I really require tools with multi platform live collaboration--I've been
looking at Apple's Calc, as a possible switch, as well.

------
mikece
Maybe I'm seeing what I want but it seems that the plan is for the document
formats and editing programs to be free while generating revenue from
infrastructure around delivering something "Sharepoint-like" (or a SaaS
service to do similar), complete with a throat to choke/vendor to blame if
things go sideways. I don't see this as fundamentally different from the
choice of running CentOS versus paying for RHEL: the latter is the same
software but comes with enterprise assurances that allow the CIO to sleep at
night.

I'm sure there's someone could write a compelling essay along the lines of
"Free Software isn't free of charge" if someone were inclined to pursue it.
Even people like RMS have to eat from time to time.

------
_bxg1
> The problem is compounded by companies that sell inexpensive "support" for
> LibreOffice, but which are not involved in its development and are not
> really able to provide that support. Those companies "file all their tickets
> up-stream and hope they are fixed for free". Companies working in that mode
> have no problem pricing their offerings below those of the companies doing
> the actual work (and thus winning much of the business that does exist).
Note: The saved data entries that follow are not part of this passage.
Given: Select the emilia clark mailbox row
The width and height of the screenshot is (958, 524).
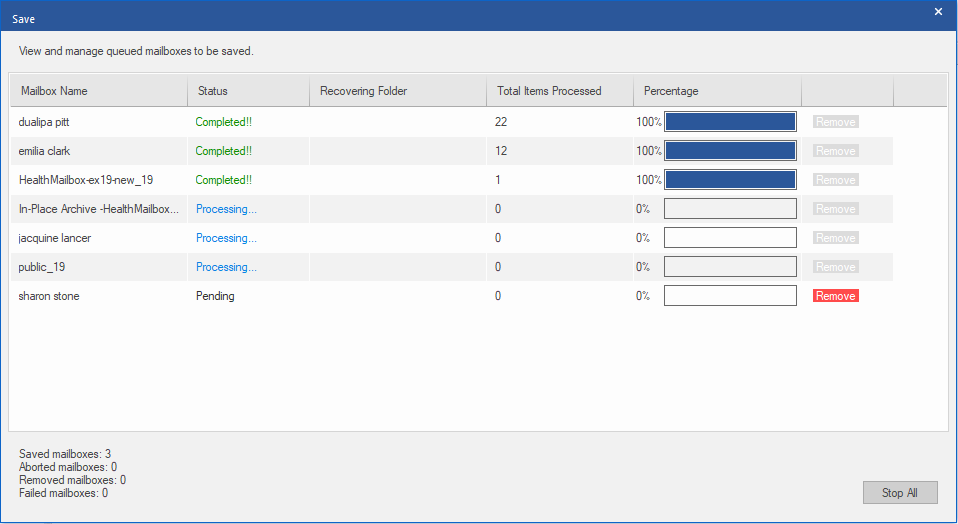Looking at the screenshot, I should point(452,151).
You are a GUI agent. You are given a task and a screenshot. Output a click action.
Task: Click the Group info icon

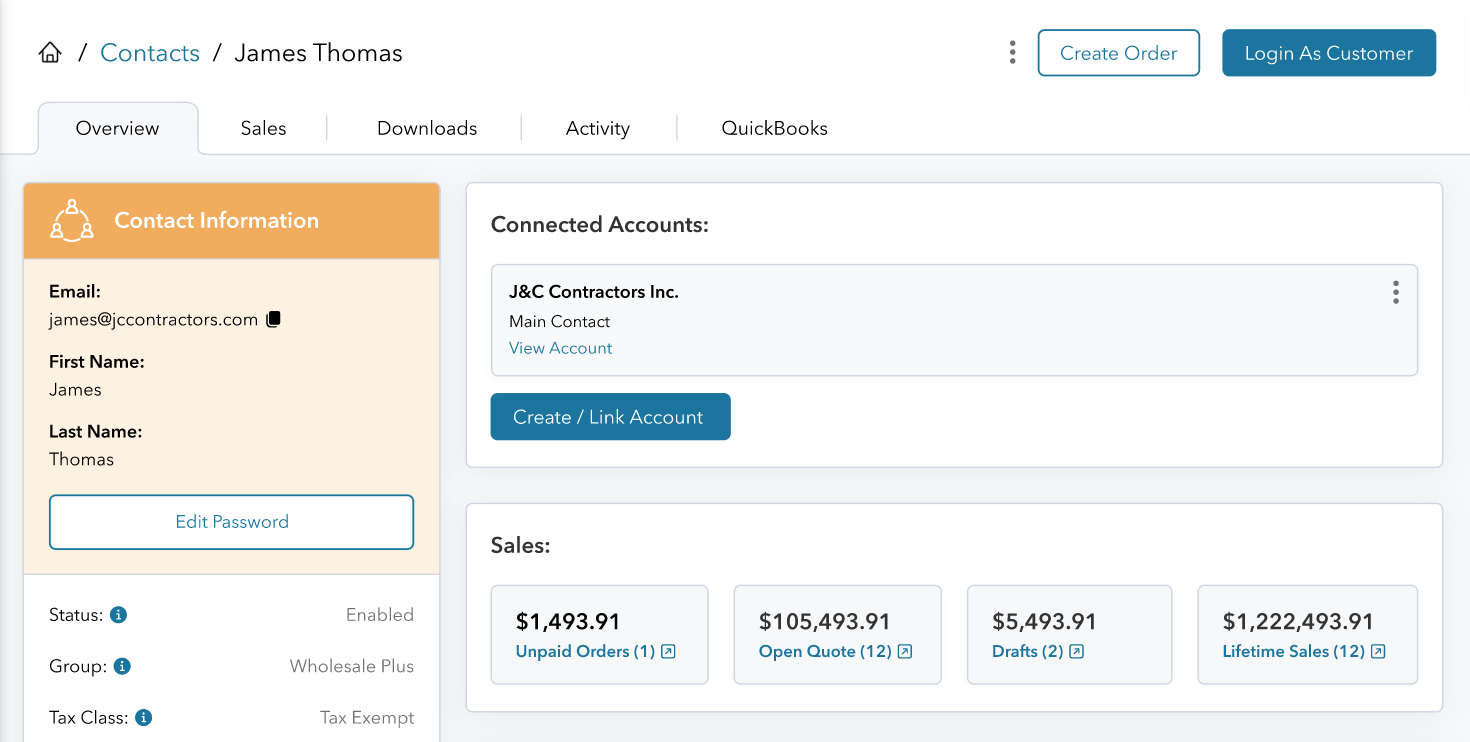click(122, 666)
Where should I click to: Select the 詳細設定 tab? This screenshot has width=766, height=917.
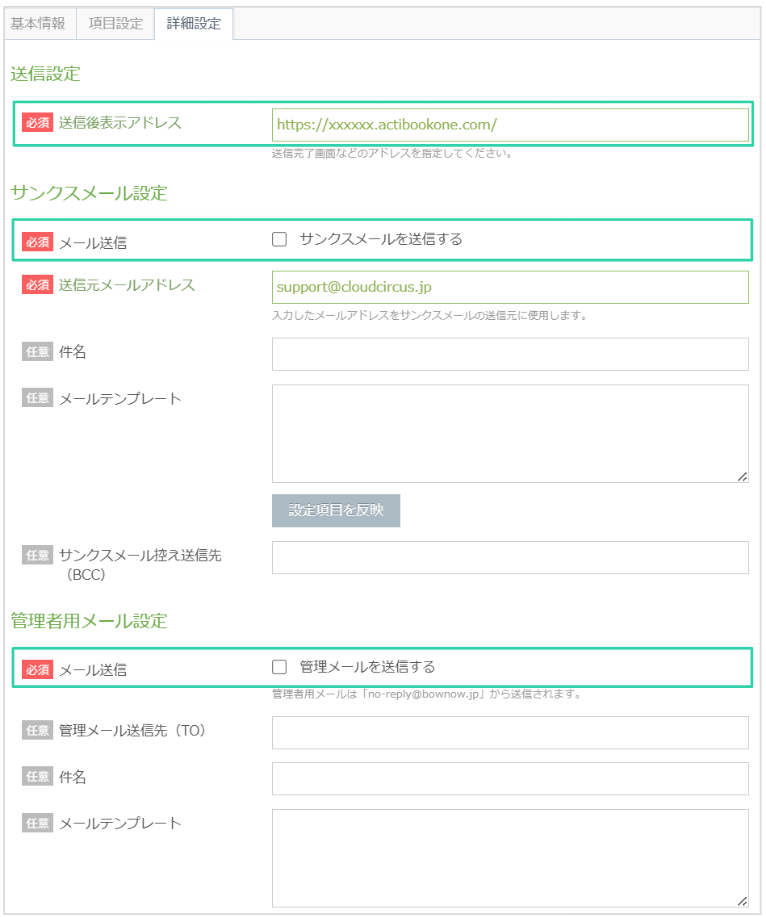tap(194, 24)

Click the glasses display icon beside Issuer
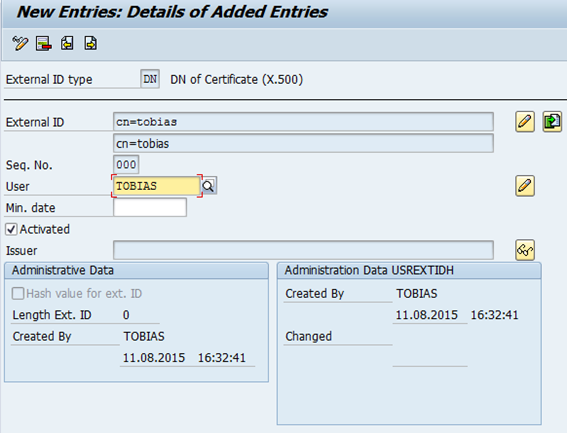point(525,250)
In
> addition, they simply call their offerings "LibreOffice", which actually
> looks more authentic than services from other companies, which are trying to
> build their own brands around LibreOffice support.
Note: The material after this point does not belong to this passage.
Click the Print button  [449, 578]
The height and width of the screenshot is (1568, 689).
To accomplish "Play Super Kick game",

Is this not a cut-and-dry case of trademark violation?

------
inanutshellus
Every time I open LibreOffice and see the loading logo... I'm amazed it's free
software.

I'm thankful to everyone that has contributed to it.

------
einpoklum
The Document Foundation should - IMHO - employ a more nuanced, and "deeper",
community funding effort. Even though, when downloading it, we see a payment
link - there is almost no motivation to press it:

1\. We are in a hurry to go on with the download.

2\. It's called a "donation" \- which it isn't. It's support for the project,
financing further development and bug removal, and should be presented that
way.

3\. We have zero information about the situation The Document Foundation is
in, what it needs money for, what its income stream look like and why, etc. I
think Thunderbird
([https://www.thunderbird.net/](https://www.thunderbird.net/)) has been doing
a better job in that respect.

4\. There doesn't seem to be an effort to encourage or even make-it-easy-for
users (corporate or individual) to engage in community activity, of the kind
that increases commitment to the project and also awareness to the importance
of supporting the project financially.

\------------------------

Also - please consider actually supporting both projects I mentioned,
financially:

* LibreOffice: [https://www.libreoffice.org/donate/](https://www.libreoffice.org/donate/)
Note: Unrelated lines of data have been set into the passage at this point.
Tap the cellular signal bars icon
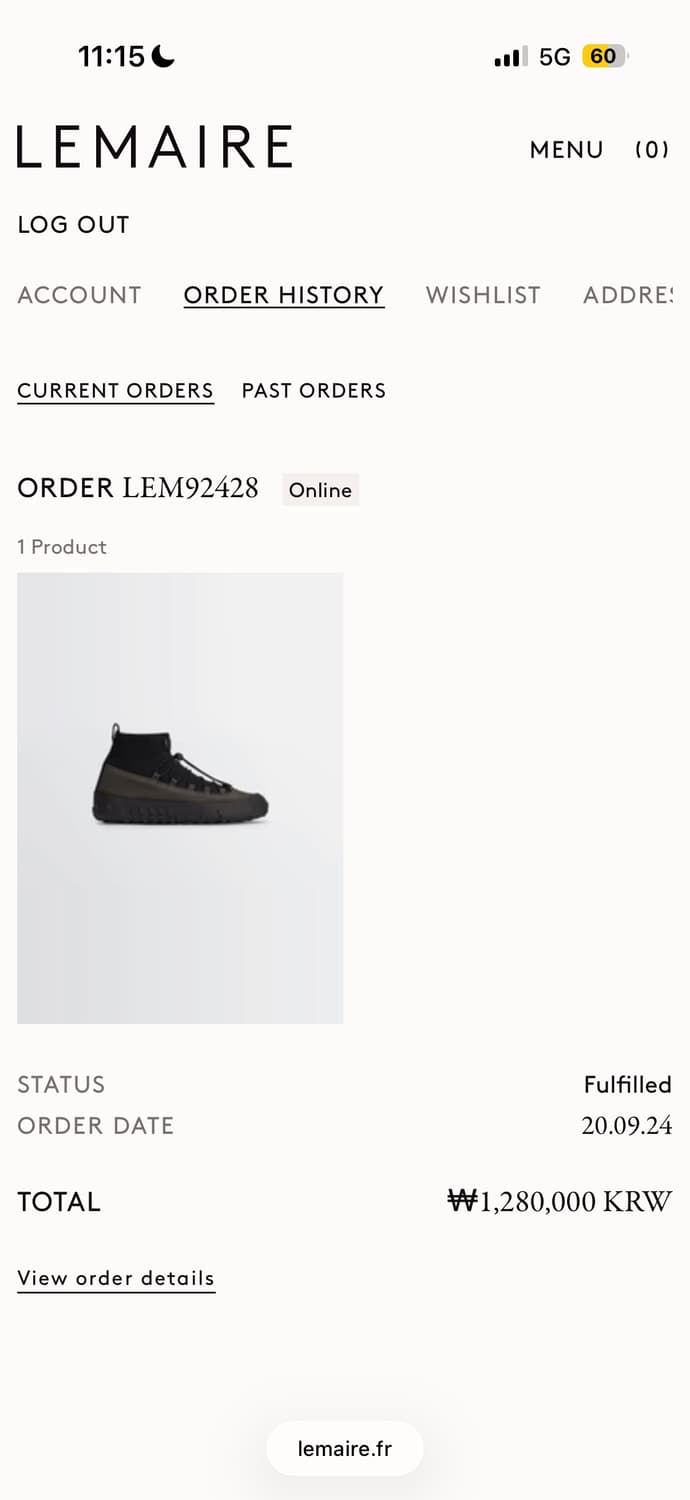The width and height of the screenshot is (690, 1500). [510, 57]
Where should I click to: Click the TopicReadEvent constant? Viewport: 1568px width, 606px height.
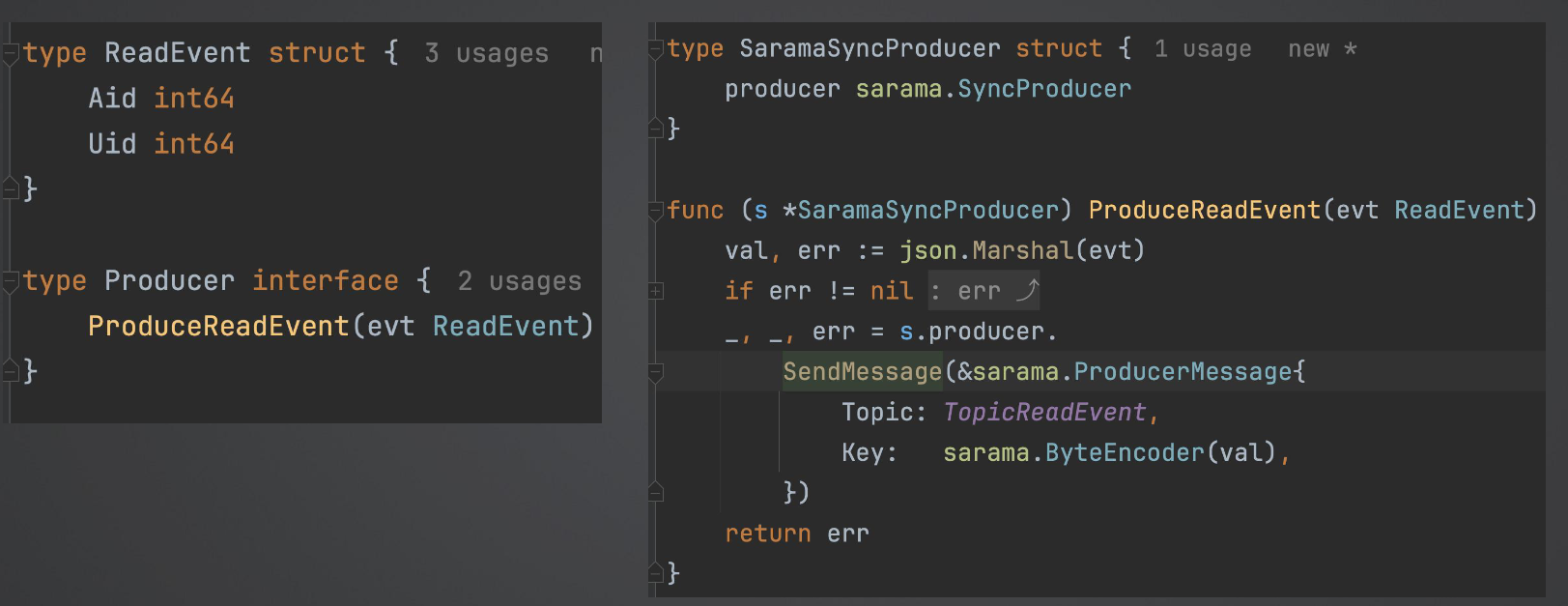[1044, 413]
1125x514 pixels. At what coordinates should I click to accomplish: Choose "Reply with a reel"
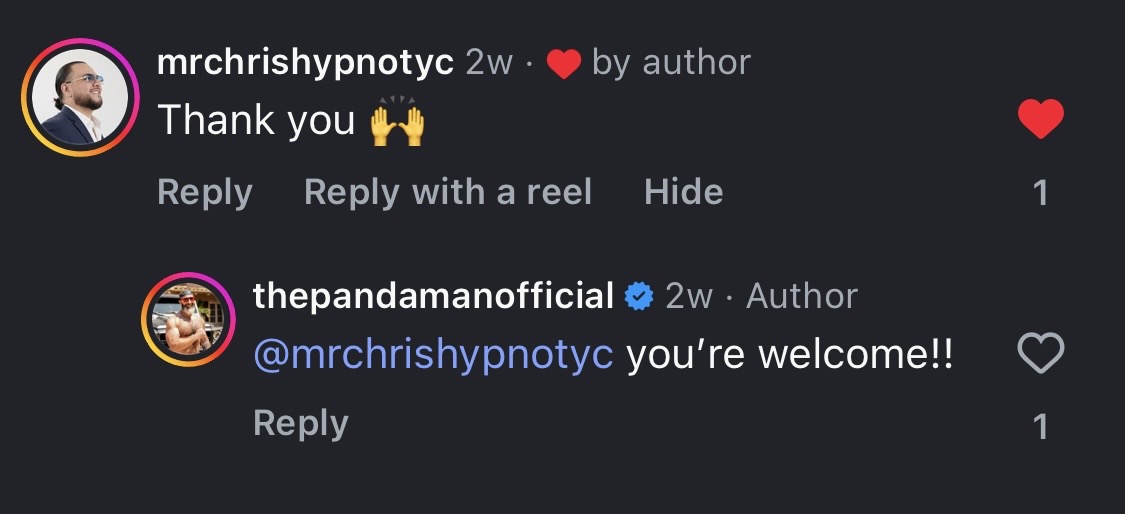click(448, 191)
* Thunderbird: [https://give.thunderbird.net/en-US/](https://give.thunderbird.net/en-US/)

and consider doing some volunteer QA work on LibreOffice by reporting bugs or
even getting into the code. I, particularly, am very involved with Right-to-
Left, Hebrew and some Arabic language issues.

------
xvilka
Instead of delivering the dead and long stalled project Apache should admit
the failure of OpenOffice (with their commit rate vs LibreOffice's one it's
obvious) and redirect to LibreOffice instead. They should officially deprecate
it. Right now they are stealing potential users of LO with their substandard
product.

------
Jonnax
I haven't used Libreoffice in years.

Did they ever update the UI styling?

I remember it had a very "java" look to it.

You know that feeling when you open an app, you know it's going to be a bit
janky.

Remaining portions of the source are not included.